The bottle remained firmly closed. Luckily the lobster was great. My guests were Laurel Keanan, the very under-funded, but supremely competent WOSA agent in Canada, and her Wines of Australia counterparts. These guys and girls are strategy-obsessed wonders. The heated intellectual ovens of media planning, the cunningly executed amuse bouche of under-the-line marketing, the chilli of copywriting, the sauce of misinformation, the ‘sweet’ success of Yellow Tail … a meal in the presence of real cooks. I sat fascinated by the conversation, transfixed by the jargon.

I woke a little shaky on Saturday, but didn’t want to miss the Eggs Benedict. It was nearly nine when I stepped into another very slow Halifax lift. Breakfast was almost over, so I broke into a little run down the lobby, bursting into the breakfast room, and colliding with a very tall Tom Selleck. He really is quite a big oke. What on earth were they putting him in a Ferrari for?

There were murmurings as I left the hotel that a flurry of snow was expected. Five centimetres max, they said confidently. By the time the wine show had finished for the day a harrowing 30 cm had fallen. During the subsequent pub crawl through Halifax with Sarah Gandy, the Kumala sales manager in Canada, we jokingly took bets who would be snowed in the next day.

We walked for miles through what I suspect would be classified a blizzard, looking for Campari. 60 cm of snow was an impressive sight the next morning. I lost the bet: Sarah flew out on the only flight and I was snowed in for 48 hours.

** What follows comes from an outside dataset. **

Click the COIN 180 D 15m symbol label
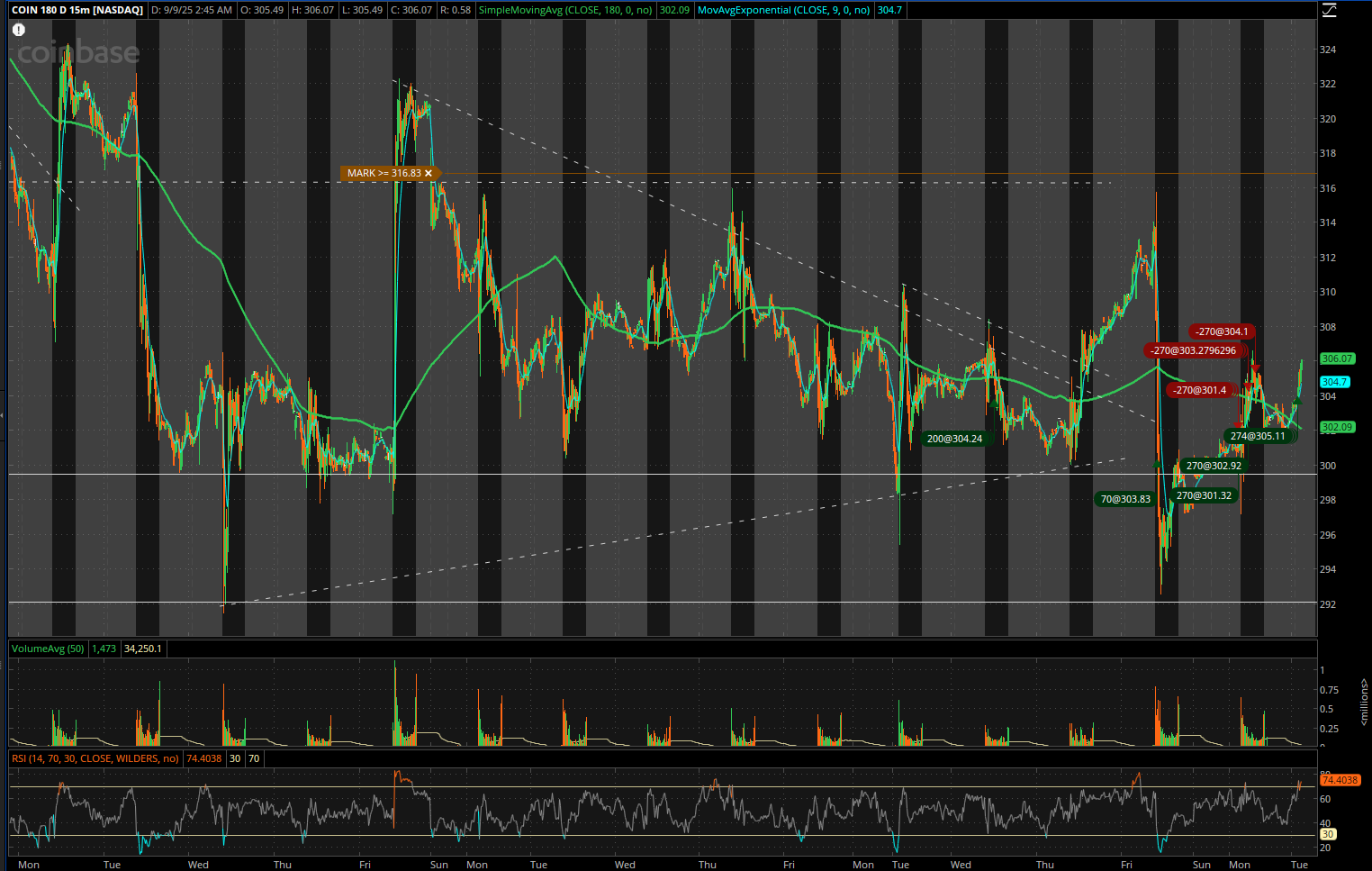Image resolution: width=1372 pixels, height=871 pixels. [77, 10]
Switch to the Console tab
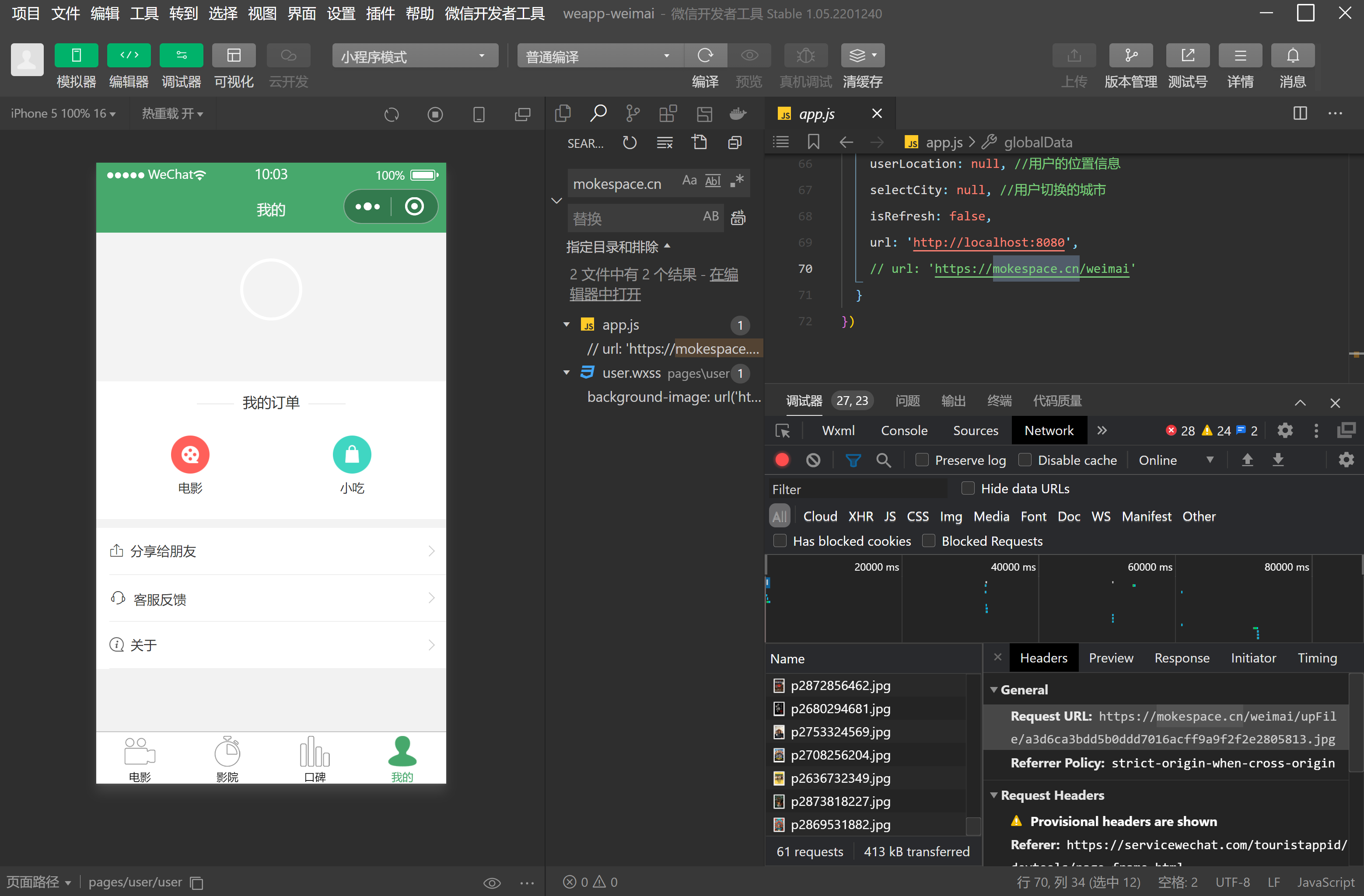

I remembered something my grandmother told me as I slid and bumped over the snow and ice from the closed airport back to the hotel. ‘Only do business with people you like.’ I have never believed that was a choice I could make. I thought it was a Mancunian cloth trade anachronism. I was cynical, before I got snowed into Nova Scotia.

That night I found Jesus.

He was snowed in as well. I found him in the hotel restaurant and we drank a bottle of Guigal Grenache Blanc and a ripper Shiraz from Mount Langhi Ghiran. We swapped hairy travelling salesman stories, compared websites and agreed that any wine show where the gorgeous Patrizia Torti was showing her equally mesmeric Pinot Noir, was worth a second visit.